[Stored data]
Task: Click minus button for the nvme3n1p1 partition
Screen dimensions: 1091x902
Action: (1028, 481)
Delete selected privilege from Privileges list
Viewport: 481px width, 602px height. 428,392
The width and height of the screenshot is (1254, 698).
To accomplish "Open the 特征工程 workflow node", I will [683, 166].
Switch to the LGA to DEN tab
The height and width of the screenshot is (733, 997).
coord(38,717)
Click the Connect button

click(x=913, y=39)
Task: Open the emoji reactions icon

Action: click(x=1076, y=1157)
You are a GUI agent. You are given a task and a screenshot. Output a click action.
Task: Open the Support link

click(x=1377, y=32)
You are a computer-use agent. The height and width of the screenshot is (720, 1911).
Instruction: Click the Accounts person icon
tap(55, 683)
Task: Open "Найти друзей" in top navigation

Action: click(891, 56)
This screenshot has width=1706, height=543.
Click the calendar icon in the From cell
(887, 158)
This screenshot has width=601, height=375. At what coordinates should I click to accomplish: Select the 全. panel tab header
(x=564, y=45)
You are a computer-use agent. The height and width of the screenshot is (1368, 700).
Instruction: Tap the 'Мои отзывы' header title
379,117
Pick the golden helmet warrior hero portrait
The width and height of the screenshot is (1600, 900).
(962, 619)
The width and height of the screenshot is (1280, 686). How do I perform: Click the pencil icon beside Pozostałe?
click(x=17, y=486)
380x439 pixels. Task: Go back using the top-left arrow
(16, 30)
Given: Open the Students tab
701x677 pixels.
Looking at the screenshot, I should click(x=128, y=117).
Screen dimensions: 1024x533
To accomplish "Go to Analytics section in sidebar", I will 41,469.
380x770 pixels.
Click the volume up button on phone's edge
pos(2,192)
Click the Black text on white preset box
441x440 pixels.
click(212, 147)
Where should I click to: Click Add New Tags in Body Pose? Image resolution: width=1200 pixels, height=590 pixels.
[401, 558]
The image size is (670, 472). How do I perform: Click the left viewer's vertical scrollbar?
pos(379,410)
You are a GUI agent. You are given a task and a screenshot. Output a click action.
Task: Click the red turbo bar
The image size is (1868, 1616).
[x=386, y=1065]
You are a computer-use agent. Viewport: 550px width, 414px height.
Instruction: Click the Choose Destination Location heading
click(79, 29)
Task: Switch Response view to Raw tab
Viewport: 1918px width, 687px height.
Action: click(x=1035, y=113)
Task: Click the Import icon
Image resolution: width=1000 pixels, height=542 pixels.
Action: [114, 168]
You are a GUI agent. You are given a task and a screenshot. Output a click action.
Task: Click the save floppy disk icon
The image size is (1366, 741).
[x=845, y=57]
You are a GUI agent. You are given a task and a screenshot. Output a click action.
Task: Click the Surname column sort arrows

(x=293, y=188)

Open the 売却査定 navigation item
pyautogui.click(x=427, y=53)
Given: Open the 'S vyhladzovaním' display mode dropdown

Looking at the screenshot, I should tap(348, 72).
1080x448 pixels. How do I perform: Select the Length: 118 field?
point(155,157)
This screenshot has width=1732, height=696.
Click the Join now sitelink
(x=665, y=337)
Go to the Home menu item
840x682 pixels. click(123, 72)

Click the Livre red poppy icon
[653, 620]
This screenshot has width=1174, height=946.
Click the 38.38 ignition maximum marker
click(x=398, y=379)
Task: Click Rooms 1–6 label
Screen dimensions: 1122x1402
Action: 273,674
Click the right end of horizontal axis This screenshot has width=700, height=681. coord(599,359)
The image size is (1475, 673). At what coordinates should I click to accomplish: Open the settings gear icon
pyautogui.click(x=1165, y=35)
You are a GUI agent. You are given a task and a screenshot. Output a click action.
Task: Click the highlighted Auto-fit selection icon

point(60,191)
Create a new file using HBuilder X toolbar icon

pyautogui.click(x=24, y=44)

■ **Assigned task**: Exactly as shown above, return all of the entries.

■ **Solution to this exercise**:
Task: Click minus button for the nvme3n1p1 partition
Screen dimensions: 1091x902
Action: (1028, 481)
Delete selected privilege from Privileges list
Viewport: 481px width, 602px height. 428,392
The width and height of the screenshot is (1254, 698).
To accomplish "Open the 特征工程 workflow node", I will [683, 166].
Switch to the LGA to DEN tab
The height and width of the screenshot is (733, 997).
coord(38,717)
Click the Connect button

click(x=913, y=39)
Task: Open the emoji reactions icon

Action: click(x=1076, y=1157)
You are a GUI agent. You are given a task and a screenshot. Output a click action.
Task: Open the Support link

click(x=1377, y=32)
You are a computer-use agent. The height and width of the screenshot is (720, 1911).
Instruction: Click the Accounts person icon
tap(55, 683)
Task: Open "Найти друзей" in top navigation

Action: click(891, 56)
This screenshot has width=1706, height=543.
Click the calendar icon in the From cell
(887, 158)
This screenshot has width=601, height=375. At what coordinates should I click to accomplish: Select the 全. panel tab header
(x=564, y=45)
You are a computer-use agent. The height and width of the screenshot is (1368, 700).
Instruction: Tap the 'Мои отзывы' header title
379,117
Pick the golden helmet warrior hero portrait
The width and height of the screenshot is (1600, 900).
(962, 619)
The width and height of the screenshot is (1280, 686). How do I perform: Click the pencil icon beside Pozostałe?
click(x=17, y=486)
380x439 pixels. Task: Go back using the top-left arrow
(16, 30)
Given: Open the Students tab
701x677 pixels.
Looking at the screenshot, I should click(x=128, y=117).
Screen dimensions: 1024x533
To accomplish "Go to Analytics section in sidebar", I will 41,469.
380x770 pixels.
Click the volume up button on phone's edge
pos(2,192)
Click the Black text on white preset box
441x440 pixels.
click(212, 147)
Where should I click to: Click Add New Tags in Body Pose? Image resolution: width=1200 pixels, height=590 pixels.
[401, 558]
The image size is (670, 472). How do I perform: Click the left viewer's vertical scrollbar?
pos(379,410)
You are a GUI agent. You are given a task and a screenshot. Output a click action.
Task: Click the red turbo bar
The image size is (1868, 1616).
[x=386, y=1065]
You are a computer-use agent. Viewport: 550px width, 414px height.
Instruction: Click the Choose Destination Location heading
click(79, 29)
Task: Switch Response view to Raw tab
Viewport: 1918px width, 687px height.
Action: click(x=1035, y=113)
Task: Click the Import icon
Image resolution: width=1000 pixels, height=542 pixels.
Action: [114, 168]
You are a GUI agent. You are given a task and a screenshot. Output a click action.
Task: Click the save floppy disk icon
The image size is (1366, 741).
[x=845, y=57]
You are a GUI agent. You are given a task and a screenshot. Output a click action.
Task: Click the Surname column sort arrows

(x=293, y=188)

Open the 売却査定 navigation item
pyautogui.click(x=427, y=53)
Given: Open the 'S vyhladzovaním' display mode dropdown

Looking at the screenshot, I should tap(348, 72).
1080x448 pixels. How do I perform: Select the Length: 118 field?
point(155,157)
This screenshot has width=1732, height=696.
Click the Join now sitelink
(x=665, y=337)
Go to the Home menu item
840x682 pixels. click(123, 72)

Click the Livre red poppy icon
[653, 620]
This screenshot has width=1174, height=946.
Click the 38.38 ignition maximum marker
click(x=398, y=379)
Task: Click Rooms 1–6 label
Screen dimensions: 1122x1402
Action: 273,674
Click the right end of horizontal axis This screenshot has width=700, height=681. coord(599,359)
The image size is (1475, 673). At what coordinates should I click to accomplish: Open the settings gear icon
pyautogui.click(x=1165, y=35)
You are a GUI agent. You are given a task and a screenshot. Output a click action.
Task: Click the highlighted Auto-fit selection icon

point(60,191)
Create a new file using HBuilder X toolbar icon

pyautogui.click(x=24, y=44)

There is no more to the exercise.